- Episode no.: Season 5 Episode 13
- Directed by: Victor Lobl
- Written by: Peter Allan Fields
- Production code: 511
- Original air date: February 3, 1997

Guest appearances
- Kenneth Marshall as Michael Eddington; Eric Pierpoint as Sanders; Aron Eisenberg as Nog;

Episode chronology
| ← Previous "The Begotten" | Next → "In Purgatory's Shadow" |
- Star Trek: Deep Space Nine season 5

= For the Uniform =

"For the Uniform" is the 111th episode of Star Trek: Deep Space Nine, the 13th episode of the fifth season. First broadcast on February 3, 1997, the episode's premiere was watched by 5,680,000 viewers. It was written by Peter Allan Fields. It continues the storyline started in the episode "For the Cause". The storyline concludes in the episode "Blaze of Glory".

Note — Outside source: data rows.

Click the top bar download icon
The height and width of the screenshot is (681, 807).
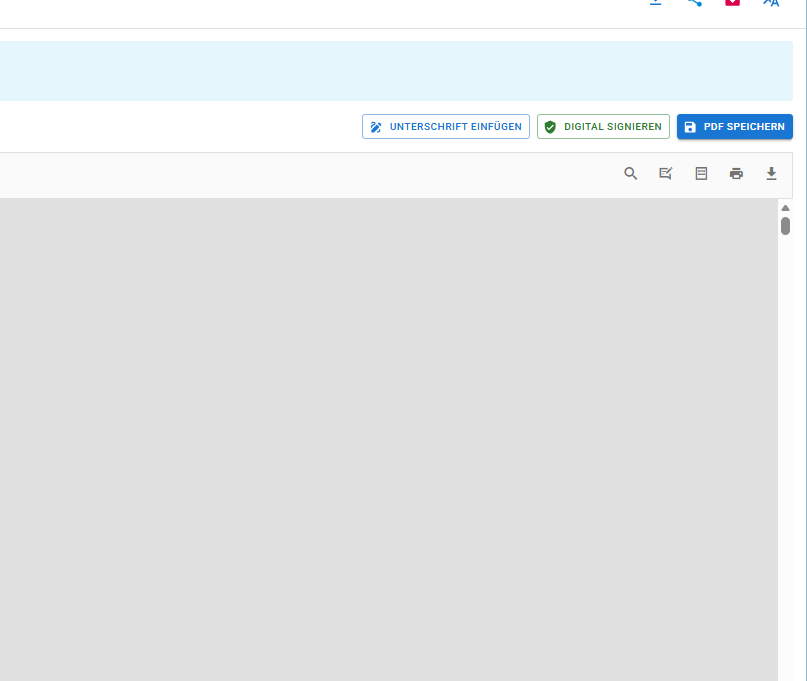pyautogui.click(x=655, y=3)
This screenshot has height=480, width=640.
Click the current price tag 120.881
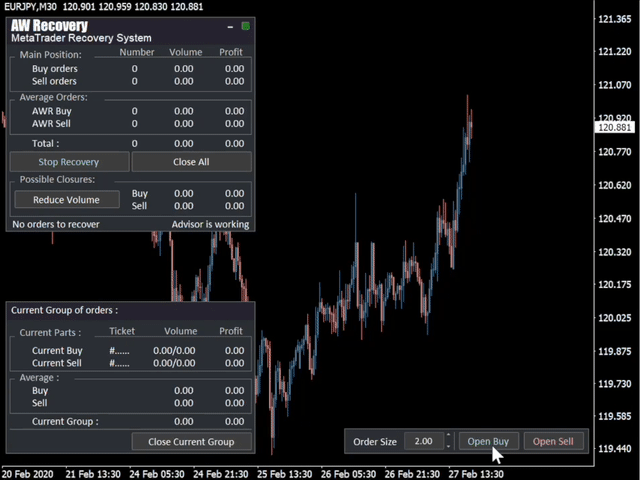tap(614, 128)
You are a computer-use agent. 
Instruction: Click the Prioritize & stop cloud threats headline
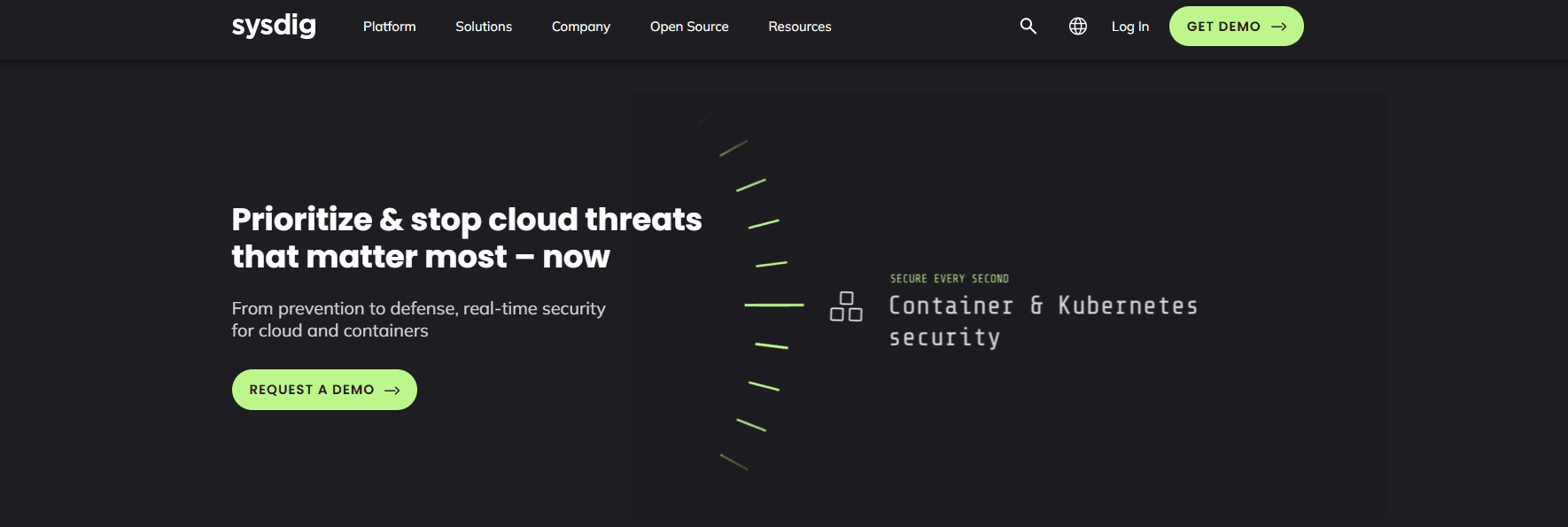[x=466, y=237]
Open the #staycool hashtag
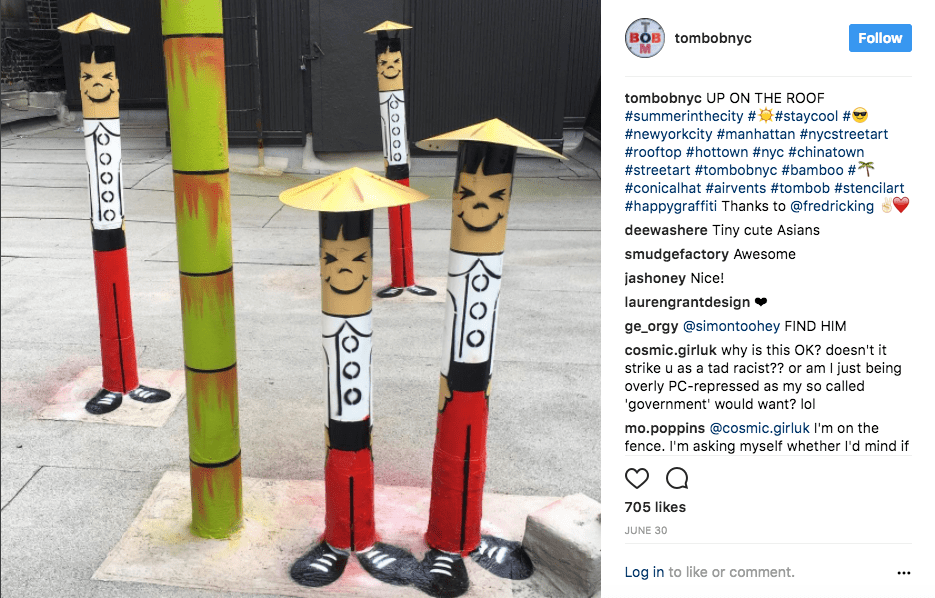 click(x=806, y=116)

Set in the 24th century, the series follows the adventures of the crew of the space station Deep Space Nine near the planet Bajor, as the Bajorans recover from a decades-long occupation by the imperialistic Cardassians. In the middle seasons of the series, as the United Federation of Planets maintains an uneasy peace with Cardassia, a recurring plot thread involves the Maquis, a renegade terrorist group of Federation nationals trying to strike back against the Cardassians. In this episode, Kenneth Marshall returns in his recurring role as Michael Eddington, a former Starfleet officer who has defected to the Maquis; he is hunted by Benjamin Sisko, the captain of Deep Space Nine, who holds a grudge against Eddington for his betrayal.

==Plot==
Sisko encounters Michael Eddington, his former Starfleet Security Chief, who betrayed him and joined the Maquis. Obsessed with capturing the traitor, Sisko pursues him in his ship, the USS Defiant. But when Sisko gives the order to fire, the Defiant experiences a massive computer failure—caused by Eddington. He leaves Sisko angry and humiliated, and facing a long trip home.

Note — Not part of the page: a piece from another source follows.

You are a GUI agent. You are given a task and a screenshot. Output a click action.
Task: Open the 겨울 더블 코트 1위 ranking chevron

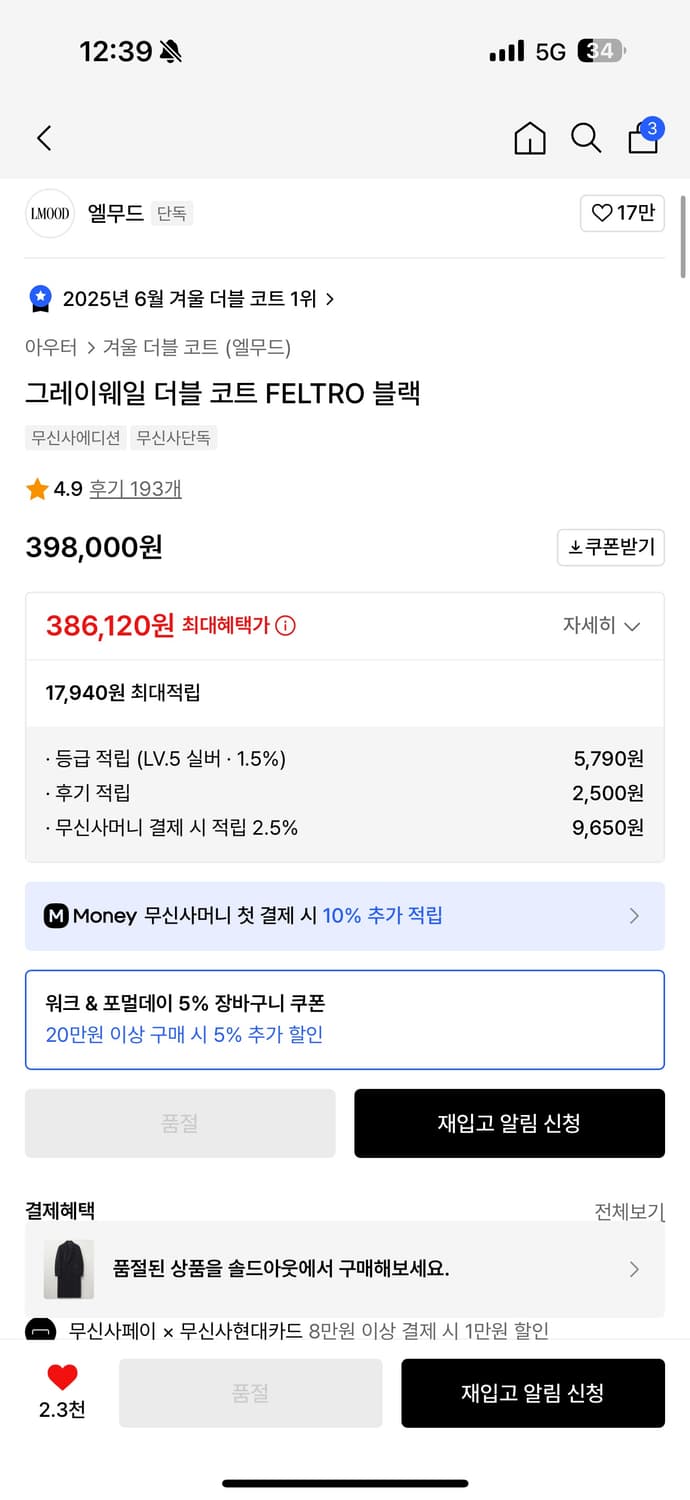[330, 299]
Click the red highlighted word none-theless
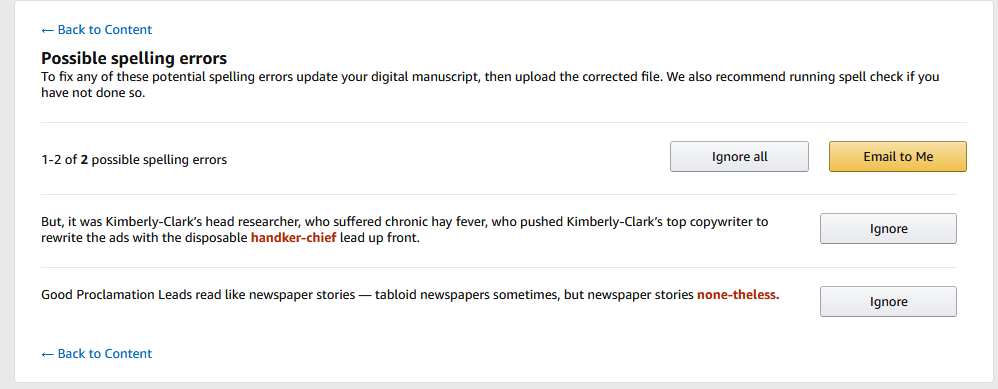 (738, 295)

The Defiant is towed back to Deep Space Nine by the starship Malinche, and Chief O'Brien begins the massive job of bringing the ship back on-line. Adding insult to injury, Sisko learns that Captain Sanders of the Malinche has been given the assignment to apprehend Eddington, since Starfleet has lost faith in Sisko's ability to do the job. But when he learns that Eddington is attacking Cardassian colonies with a weapon that renders planets uninhabitable to Cardassians, the Malinche is too far away to intercept him. Sisko sees his chance, and although the Defiant is not yet fully repaired, he and his crew take the ship back into space.

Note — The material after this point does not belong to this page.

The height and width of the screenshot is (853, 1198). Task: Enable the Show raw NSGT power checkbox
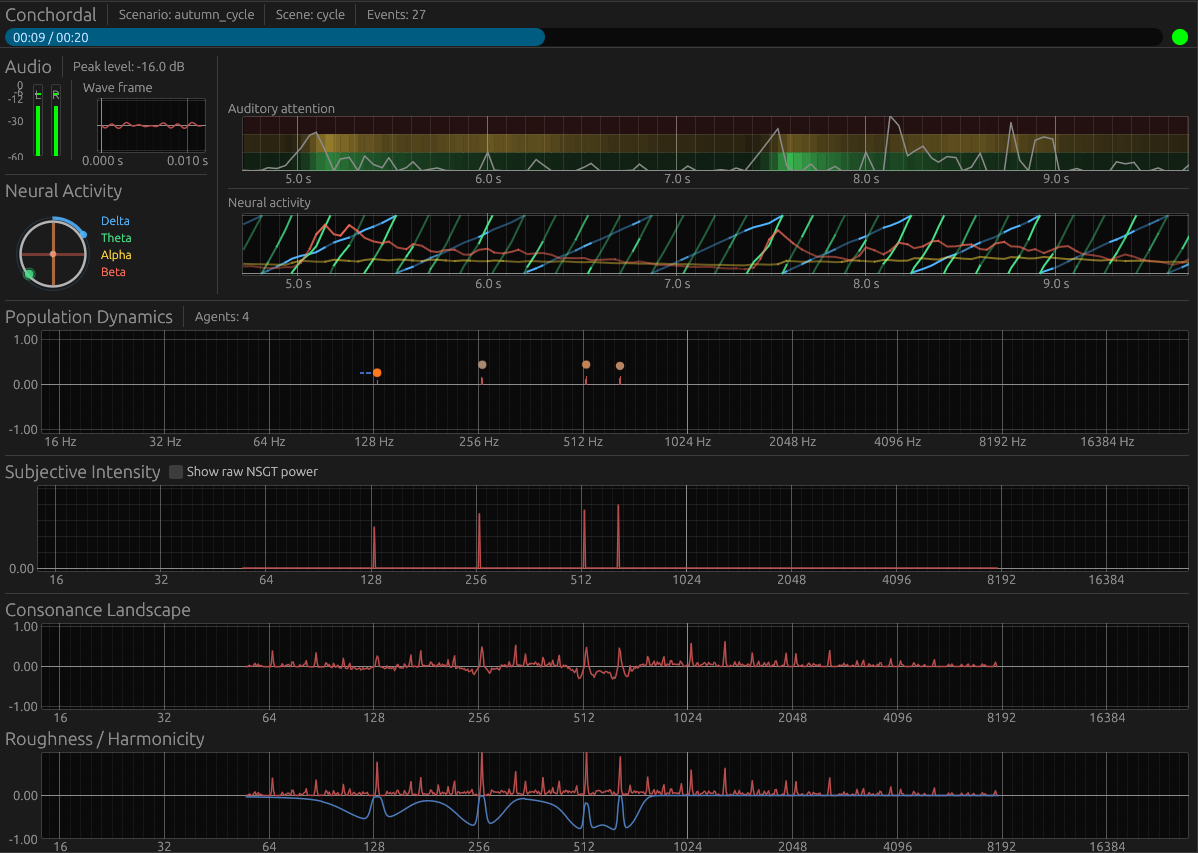(x=176, y=472)
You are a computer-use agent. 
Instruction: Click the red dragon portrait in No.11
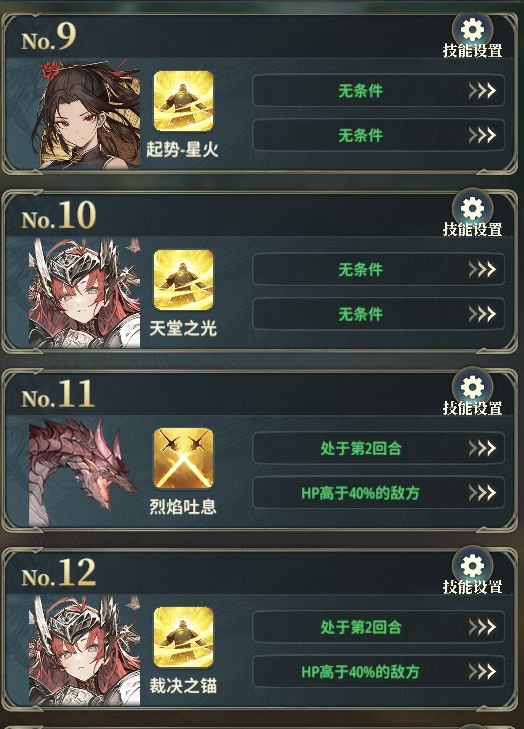pos(85,471)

The ship lurches out of the station and soon encounters Eddington again. Eddington taunts Sisko by sending him a copy of the novel Les Misérables and comparing Sisko to the obsessive policeman Javert. The captain realizes too late that he was baited to false coordinates. As the crew sets off to find Eddington's real location, a distress call is received from the Malinche—Maquis forces have ambushed and disabled the starship.

Sisko determines Eddington's next planetary target, but is too late to stop him from releasing his weapon into the atmosphere. The Defiant chases after Eddington's fleeing ship, but Eddington cripples a transport vessel evacuating Cardassian civilians, forcing Sisko to break off his pursuit and rescue the helpless Cardassians.

Sisko realizes that Eddington sees himself as a noble hero and Sisko as the obsessed villain. In order to stop Eddington, Sisko decides he must do something truly villainous. He broadcasts a message to the Maquis, threatening to poison the atmosphere of one of their colony worlds with biological weapons in retaliation for their attacks. When Eddington calls his bluff, Sisko carries out the attack, and the Maquis scramble to evacuate. Sisko threatens to do the same to every Maquis colony in the Demilitarized Zone, and Eddington, realizing Sisko is serious, makes the "heroic" gesture of offering himself in exchange. Eddington is captured, and Sisko's vendetta is finally over.

==Reception==
In 2013, The A.V. Club was impressed by the moral complexity of the plot, and also praised the 'holographic communicator' as a "cool" way to have more scenes between Eddington and Sisko. Keith DeCandido of Tor.com gave the episode 8 out of 10.

In 2018, Vulture.com rated "For the Uniform" the 10th best episode of Star Trek: Deep Space Nine, noting a focus on the story arcs of Michael Eddington and the Maquis.

In 2016, Empire ranked this the 27th best episode out of the top 50 episodes of all the 700+ Star Trek television episodes.